**TASK**:
Please restate, word for word, the lines below that begin at the one with "You are a computer-use agent." and end at the one with "Instruction: Click the". Leave out all other lines.

**MATERIAL FOR THE TASK**:
►

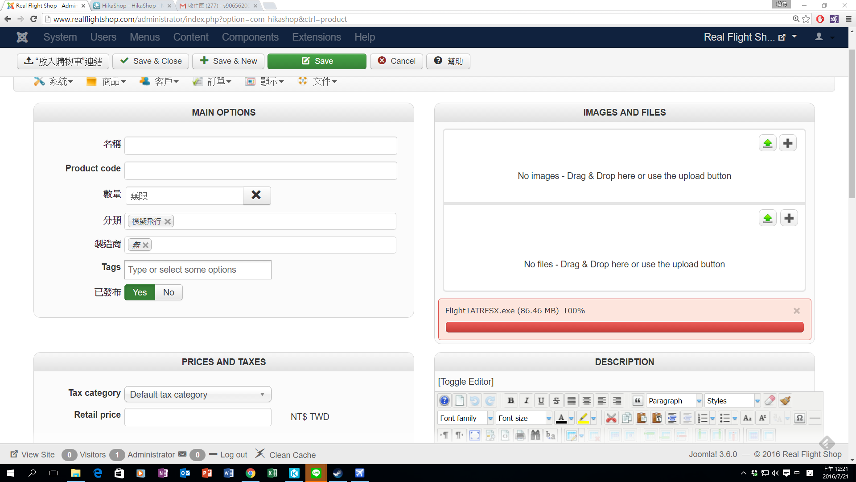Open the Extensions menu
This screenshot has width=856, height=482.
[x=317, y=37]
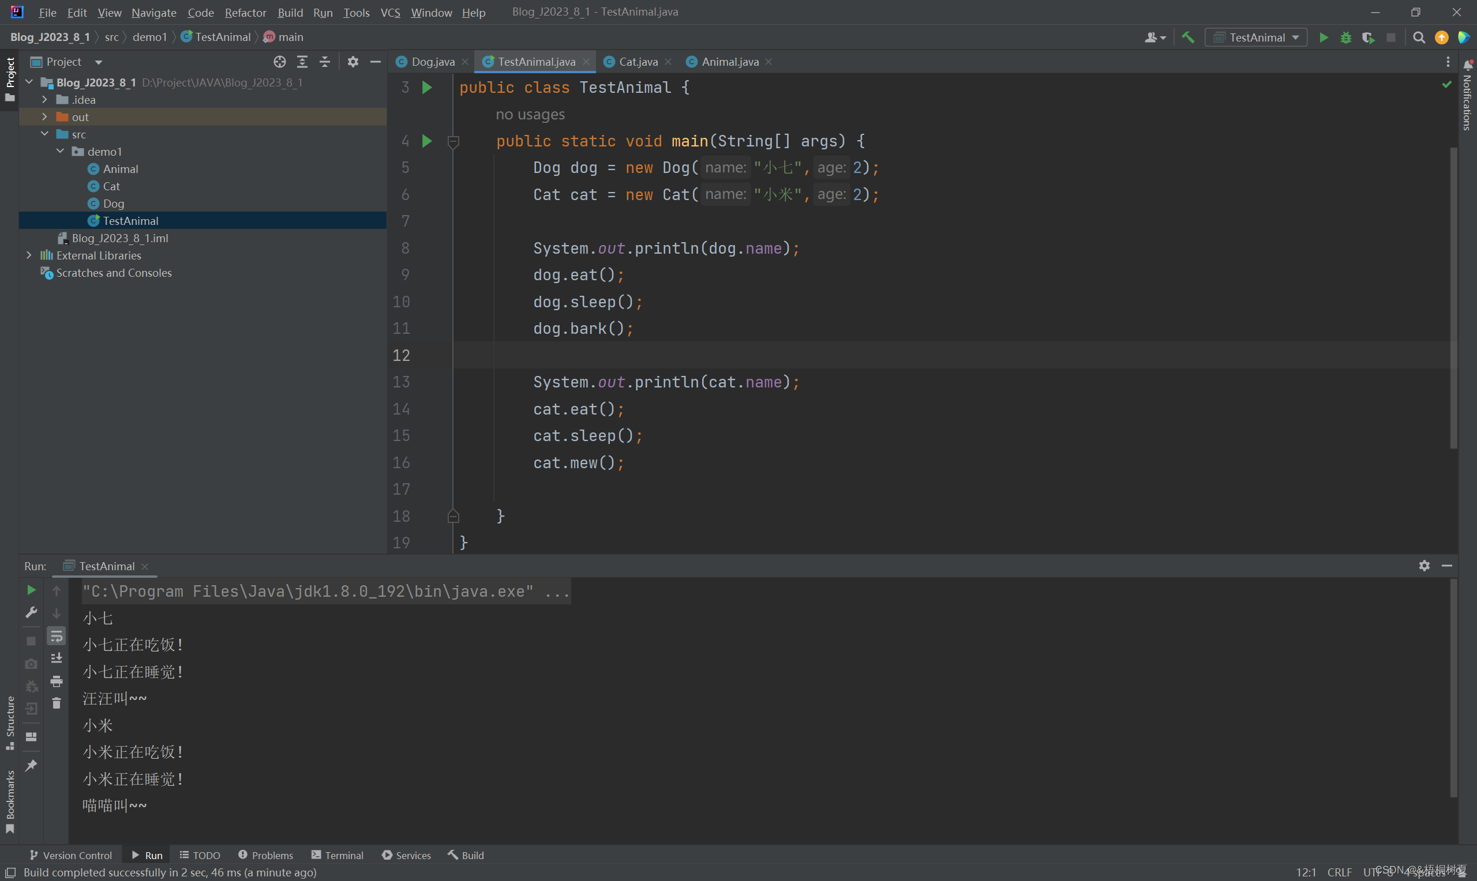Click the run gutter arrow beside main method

◄
►

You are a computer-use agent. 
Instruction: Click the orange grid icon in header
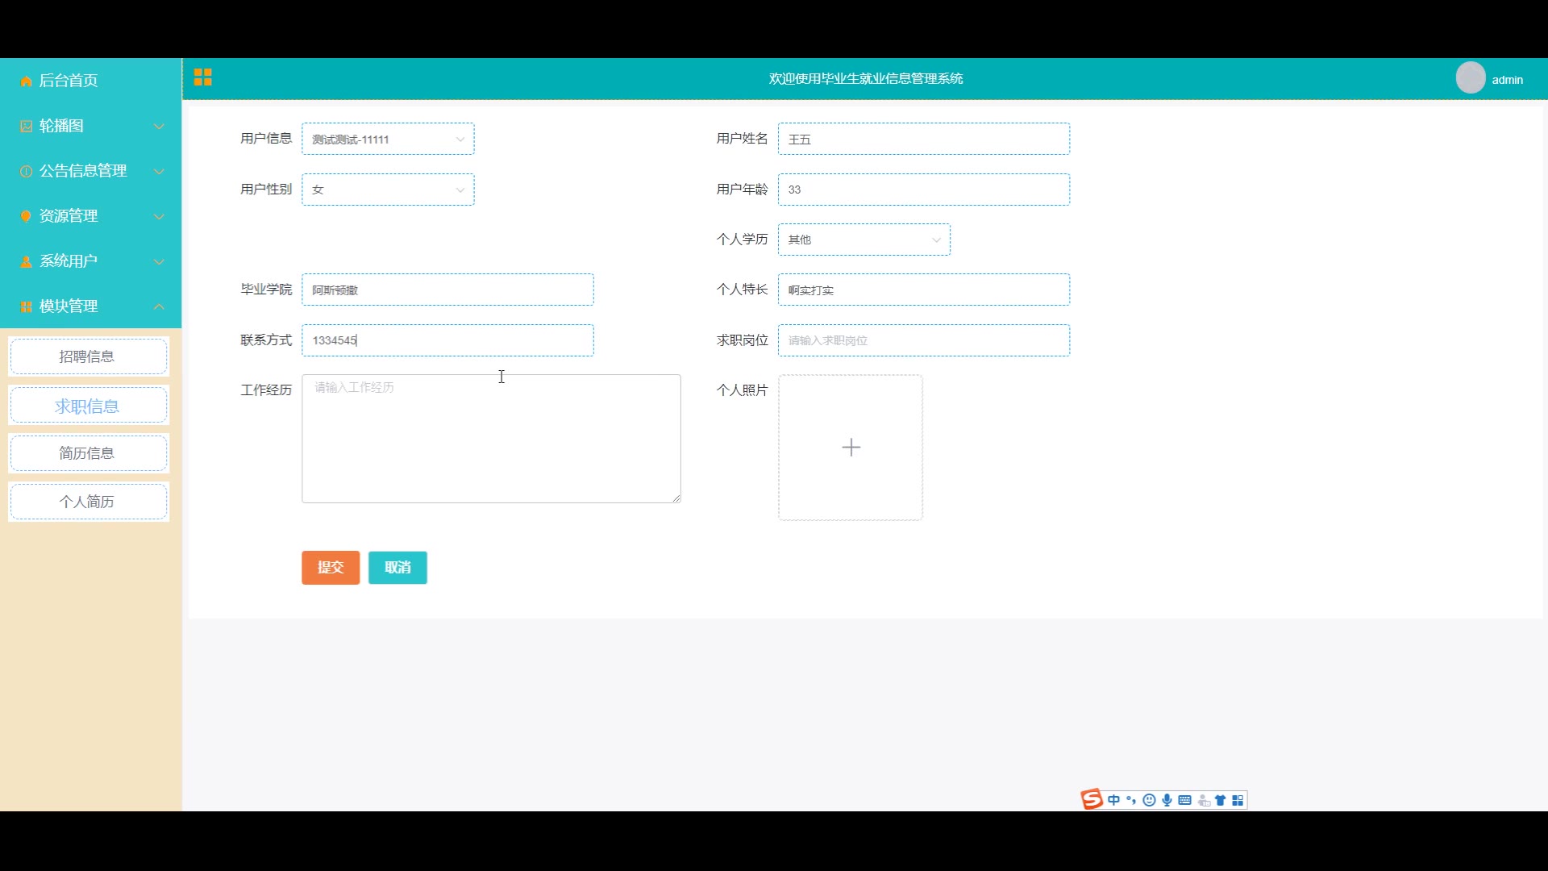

◄

**RESULT FOR THIS EXERCISE**:
You are a computer-use agent. 
Instruction: Click the orange grid icon in header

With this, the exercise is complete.